Jean-Claude Juncker is a man of strong convictions but, having led a very small country for many years, he has learned the art of compromise within Europe. He will be more than willing to compromise with Britain, if Britain meets him halfway.
I saw his capacity to forge compromise at first hand when, as president of the European council, I was chairing the Dublin summit of heads of government in 1996. There was a standoff between France and Germany on the terms for the launch of the euro. Germany wanted a strict anti-inflationary line. France wanted more accomodating monetary and fiscal policies. Finance ministers had not been able to bridge the gap at their meeting the day before. My own efforts to find common ground in a roundtable discussion did not get us much further.

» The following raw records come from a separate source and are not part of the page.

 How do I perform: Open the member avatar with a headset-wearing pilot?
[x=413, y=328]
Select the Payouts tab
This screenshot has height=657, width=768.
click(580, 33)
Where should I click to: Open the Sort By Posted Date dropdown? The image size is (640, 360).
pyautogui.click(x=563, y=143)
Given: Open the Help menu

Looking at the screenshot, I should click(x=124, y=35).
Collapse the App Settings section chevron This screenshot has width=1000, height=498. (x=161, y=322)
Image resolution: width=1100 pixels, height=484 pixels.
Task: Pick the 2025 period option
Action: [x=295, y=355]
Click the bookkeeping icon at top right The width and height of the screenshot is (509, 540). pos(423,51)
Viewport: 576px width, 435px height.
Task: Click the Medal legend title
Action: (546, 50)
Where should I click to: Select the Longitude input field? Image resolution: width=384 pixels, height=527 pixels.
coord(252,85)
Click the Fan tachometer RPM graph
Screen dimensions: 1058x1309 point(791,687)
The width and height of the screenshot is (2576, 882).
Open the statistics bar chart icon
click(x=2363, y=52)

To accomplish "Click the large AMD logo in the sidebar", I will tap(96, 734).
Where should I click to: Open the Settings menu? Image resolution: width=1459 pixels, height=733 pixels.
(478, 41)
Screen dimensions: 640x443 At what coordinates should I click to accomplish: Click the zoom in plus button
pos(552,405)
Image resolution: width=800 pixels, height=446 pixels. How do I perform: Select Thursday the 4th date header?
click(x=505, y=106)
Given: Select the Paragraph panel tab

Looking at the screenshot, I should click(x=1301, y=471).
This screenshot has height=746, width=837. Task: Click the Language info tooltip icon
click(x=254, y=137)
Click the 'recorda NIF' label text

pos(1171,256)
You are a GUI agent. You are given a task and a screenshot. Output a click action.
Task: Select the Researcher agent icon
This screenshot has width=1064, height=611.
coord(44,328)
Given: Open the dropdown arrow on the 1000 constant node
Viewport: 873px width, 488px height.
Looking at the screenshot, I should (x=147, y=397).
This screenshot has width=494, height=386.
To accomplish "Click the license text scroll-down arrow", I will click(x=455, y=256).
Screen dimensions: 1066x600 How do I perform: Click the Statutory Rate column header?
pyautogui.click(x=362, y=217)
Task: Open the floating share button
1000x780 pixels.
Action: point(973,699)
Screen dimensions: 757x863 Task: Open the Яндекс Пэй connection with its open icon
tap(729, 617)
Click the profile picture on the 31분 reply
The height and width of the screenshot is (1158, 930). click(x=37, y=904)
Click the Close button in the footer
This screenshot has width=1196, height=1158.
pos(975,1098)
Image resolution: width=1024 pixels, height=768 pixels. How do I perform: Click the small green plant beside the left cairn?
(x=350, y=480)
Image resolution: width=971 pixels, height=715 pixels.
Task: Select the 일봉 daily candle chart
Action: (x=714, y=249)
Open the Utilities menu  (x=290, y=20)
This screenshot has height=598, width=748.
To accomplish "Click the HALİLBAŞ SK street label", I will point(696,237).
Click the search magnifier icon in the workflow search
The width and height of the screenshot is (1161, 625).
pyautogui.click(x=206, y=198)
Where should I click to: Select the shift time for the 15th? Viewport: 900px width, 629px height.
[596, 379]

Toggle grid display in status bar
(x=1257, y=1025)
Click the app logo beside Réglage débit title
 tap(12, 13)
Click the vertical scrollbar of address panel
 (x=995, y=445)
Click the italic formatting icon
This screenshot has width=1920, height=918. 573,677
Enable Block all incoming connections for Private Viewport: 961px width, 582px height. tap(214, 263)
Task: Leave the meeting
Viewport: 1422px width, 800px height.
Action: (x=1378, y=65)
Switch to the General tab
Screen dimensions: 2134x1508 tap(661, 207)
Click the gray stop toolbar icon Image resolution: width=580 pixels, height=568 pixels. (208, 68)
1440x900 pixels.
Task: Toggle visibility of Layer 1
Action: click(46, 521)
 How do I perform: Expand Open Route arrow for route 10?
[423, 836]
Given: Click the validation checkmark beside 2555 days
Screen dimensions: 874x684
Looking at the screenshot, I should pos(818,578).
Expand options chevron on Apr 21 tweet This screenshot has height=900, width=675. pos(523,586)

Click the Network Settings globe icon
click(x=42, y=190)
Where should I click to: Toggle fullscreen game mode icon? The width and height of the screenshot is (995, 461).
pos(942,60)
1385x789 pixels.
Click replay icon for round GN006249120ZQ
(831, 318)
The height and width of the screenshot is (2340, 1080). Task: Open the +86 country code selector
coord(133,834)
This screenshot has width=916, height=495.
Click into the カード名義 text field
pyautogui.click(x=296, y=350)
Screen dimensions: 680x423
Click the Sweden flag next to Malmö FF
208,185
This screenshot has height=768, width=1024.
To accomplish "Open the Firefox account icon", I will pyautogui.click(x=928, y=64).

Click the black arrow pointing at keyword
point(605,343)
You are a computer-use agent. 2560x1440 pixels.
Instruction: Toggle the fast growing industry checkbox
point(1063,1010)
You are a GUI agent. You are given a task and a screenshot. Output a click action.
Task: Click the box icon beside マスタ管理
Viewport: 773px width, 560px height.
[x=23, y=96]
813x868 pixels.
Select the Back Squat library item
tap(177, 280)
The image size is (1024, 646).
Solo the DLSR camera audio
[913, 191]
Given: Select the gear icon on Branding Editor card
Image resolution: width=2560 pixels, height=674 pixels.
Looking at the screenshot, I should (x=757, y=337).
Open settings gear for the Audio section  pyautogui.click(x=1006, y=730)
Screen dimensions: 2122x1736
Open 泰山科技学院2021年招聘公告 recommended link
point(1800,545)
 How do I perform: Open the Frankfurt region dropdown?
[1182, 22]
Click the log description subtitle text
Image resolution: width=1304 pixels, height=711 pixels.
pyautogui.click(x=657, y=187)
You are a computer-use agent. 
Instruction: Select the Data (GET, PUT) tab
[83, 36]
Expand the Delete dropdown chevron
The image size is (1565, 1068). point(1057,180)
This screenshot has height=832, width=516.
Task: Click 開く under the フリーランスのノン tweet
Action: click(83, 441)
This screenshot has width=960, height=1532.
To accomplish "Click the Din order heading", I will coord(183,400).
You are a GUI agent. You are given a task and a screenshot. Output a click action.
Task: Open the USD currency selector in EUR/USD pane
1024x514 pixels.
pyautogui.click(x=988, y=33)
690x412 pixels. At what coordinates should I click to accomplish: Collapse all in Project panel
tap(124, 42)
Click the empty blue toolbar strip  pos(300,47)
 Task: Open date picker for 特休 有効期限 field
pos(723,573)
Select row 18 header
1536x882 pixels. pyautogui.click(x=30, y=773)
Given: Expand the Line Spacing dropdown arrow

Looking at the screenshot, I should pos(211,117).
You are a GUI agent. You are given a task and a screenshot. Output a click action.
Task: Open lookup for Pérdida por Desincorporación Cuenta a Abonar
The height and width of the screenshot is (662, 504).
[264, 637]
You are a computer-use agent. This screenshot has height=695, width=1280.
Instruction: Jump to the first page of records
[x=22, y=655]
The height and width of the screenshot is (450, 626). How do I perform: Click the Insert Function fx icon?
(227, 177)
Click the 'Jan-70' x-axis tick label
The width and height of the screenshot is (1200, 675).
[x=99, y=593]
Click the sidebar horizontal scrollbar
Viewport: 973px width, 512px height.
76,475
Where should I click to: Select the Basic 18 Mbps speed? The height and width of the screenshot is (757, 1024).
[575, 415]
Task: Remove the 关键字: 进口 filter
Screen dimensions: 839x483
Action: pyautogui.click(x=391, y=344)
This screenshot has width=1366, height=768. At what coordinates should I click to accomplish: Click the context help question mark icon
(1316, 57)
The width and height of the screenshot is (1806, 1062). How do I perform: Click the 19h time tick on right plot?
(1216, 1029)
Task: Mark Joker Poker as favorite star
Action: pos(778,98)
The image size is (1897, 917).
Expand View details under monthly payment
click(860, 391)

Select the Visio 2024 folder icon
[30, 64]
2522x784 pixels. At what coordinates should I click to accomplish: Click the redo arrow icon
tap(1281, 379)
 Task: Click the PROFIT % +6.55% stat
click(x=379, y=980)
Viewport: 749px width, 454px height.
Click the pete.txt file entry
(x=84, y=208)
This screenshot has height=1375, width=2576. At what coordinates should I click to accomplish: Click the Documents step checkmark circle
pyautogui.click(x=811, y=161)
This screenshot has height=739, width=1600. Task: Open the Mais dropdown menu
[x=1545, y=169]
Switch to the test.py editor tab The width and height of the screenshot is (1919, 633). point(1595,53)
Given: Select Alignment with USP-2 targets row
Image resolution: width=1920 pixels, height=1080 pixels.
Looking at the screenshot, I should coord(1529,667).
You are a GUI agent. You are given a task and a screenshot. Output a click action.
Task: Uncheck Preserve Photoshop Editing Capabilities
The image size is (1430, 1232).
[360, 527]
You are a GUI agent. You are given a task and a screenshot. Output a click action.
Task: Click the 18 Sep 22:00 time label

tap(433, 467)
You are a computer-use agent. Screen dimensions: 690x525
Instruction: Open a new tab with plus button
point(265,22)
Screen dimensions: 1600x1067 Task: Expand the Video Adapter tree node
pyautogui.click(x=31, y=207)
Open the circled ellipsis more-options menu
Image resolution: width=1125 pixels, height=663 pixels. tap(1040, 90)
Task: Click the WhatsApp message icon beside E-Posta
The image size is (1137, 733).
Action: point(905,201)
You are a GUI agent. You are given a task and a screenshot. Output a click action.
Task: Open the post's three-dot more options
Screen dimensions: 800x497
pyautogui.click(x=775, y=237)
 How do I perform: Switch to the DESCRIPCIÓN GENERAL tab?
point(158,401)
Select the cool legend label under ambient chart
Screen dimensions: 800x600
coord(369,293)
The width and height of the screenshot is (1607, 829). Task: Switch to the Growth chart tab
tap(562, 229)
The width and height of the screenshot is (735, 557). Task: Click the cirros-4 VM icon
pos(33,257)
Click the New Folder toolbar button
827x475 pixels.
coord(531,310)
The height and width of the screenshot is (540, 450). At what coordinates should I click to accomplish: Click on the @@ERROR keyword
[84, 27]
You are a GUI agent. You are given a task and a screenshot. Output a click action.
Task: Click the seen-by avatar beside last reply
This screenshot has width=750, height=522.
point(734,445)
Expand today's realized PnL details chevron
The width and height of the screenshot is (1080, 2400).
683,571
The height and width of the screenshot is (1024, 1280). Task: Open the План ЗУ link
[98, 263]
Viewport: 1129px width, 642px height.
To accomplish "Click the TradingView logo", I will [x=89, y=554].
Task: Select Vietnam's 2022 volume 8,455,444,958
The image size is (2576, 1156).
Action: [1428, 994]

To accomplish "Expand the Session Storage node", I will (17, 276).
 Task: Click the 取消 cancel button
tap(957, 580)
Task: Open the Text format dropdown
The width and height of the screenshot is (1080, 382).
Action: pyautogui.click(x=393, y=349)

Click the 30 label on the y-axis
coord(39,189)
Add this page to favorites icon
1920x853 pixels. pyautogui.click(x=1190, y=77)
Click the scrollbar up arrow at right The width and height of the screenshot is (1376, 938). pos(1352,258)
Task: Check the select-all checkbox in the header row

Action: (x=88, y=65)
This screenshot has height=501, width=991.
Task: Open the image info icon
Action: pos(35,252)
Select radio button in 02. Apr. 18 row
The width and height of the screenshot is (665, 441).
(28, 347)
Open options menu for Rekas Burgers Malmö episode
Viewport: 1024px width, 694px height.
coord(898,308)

The council secretariat suggested that we take a coffee break and allow Juncker, who is fluent in German and French, as well as English, to get into a private huddle with Jacques Chirac and Helmut Kohl. As I sipped my coffee, I remember looking across the table at the animated talk between the trio, with their anxious officials listening in. There was much gesticulation, and shaking of heads.
After half an hour, word came to me that there was a form of words on which both Kohl and Chirac could agree. I was able to restart the meeting and get an agreement. I announced the success to the media and got the credit, but knew that without Juncker's intervention we might have had a very different, and more dispiriting, outcome.
The key here was Juncker's combination of diplomacy and conviction. If Kohl and Chirac had thought that Juncker was just a diplomat who would settle for any compromise, they might not have gone the extra distance. It was only because they knew that he, like them, was committed to the ideal of building a structure of peace in Europe – that rested on real emotional commitment rather than mere rational calculation – that they were prepared to make the extra effort for him.
Juncker will take the same practical approach to British ideas for improving the EU. He is a man with whom David Cameron can do business, if that is what Cameron wants to do. But it means talking with European colleagues rather than talking at them; and raising problems in good time, not when it is too late.
I also attended the European People's party convention in April when delegates from up to 70 member parties voted, by a 60/40 margin, to select Juncker as the EPP's "lead candidate" for the presidency of the commission, to be put to voters in the European elections last month. This was no walkover for Juncker. He had to defeat a spirited canvass by Michel Barnier, a vice president of the existing commission and a former French government minister.
Nor was it some sort of "coup" by the European parliament. The vast majority of the delegates who chose between Juncker and Barnier were not MEPs. They included grassroots party members, MPs and members of national governments representing their national parties. There was a lively debate, in public and in private, before the vote. Many of Cameron's colleagues in the European council, including Angela Merkel, were present and voted. Meanwhile, the European Social Democrat, Liberal, Green and left parties also held public selection processes for their "lead candidates". Virtually every head of government participated, directly or indirectly.
If they objected or felt this was a power grab by the parliament, they had the power to block the whole process, months before it got going. They did not do so. Timing is all in politics. Cameron ought to have done all his lobbying late last year if he had really wanted to stop this process. He might have got a hearing then. But trying to stop it now after Juncker and others have campaigned throughout Europe, and after the people have voted, is just too late.
Juncker helped his own country attain the highest income per head in Europe and near full employment, surely evidence that he is a good manager. Cameron is entitled to put the Luxembourger's nomination to a vote; that is provided for in the EU treaties. It's not a drama.
But once the vote is over, Cameron should work with Juncker. He will find him to be a modest and unpretentious leader, with a sense of humour – a quality he has no doubt had to deploy to the full in reading the British press over recent weeks.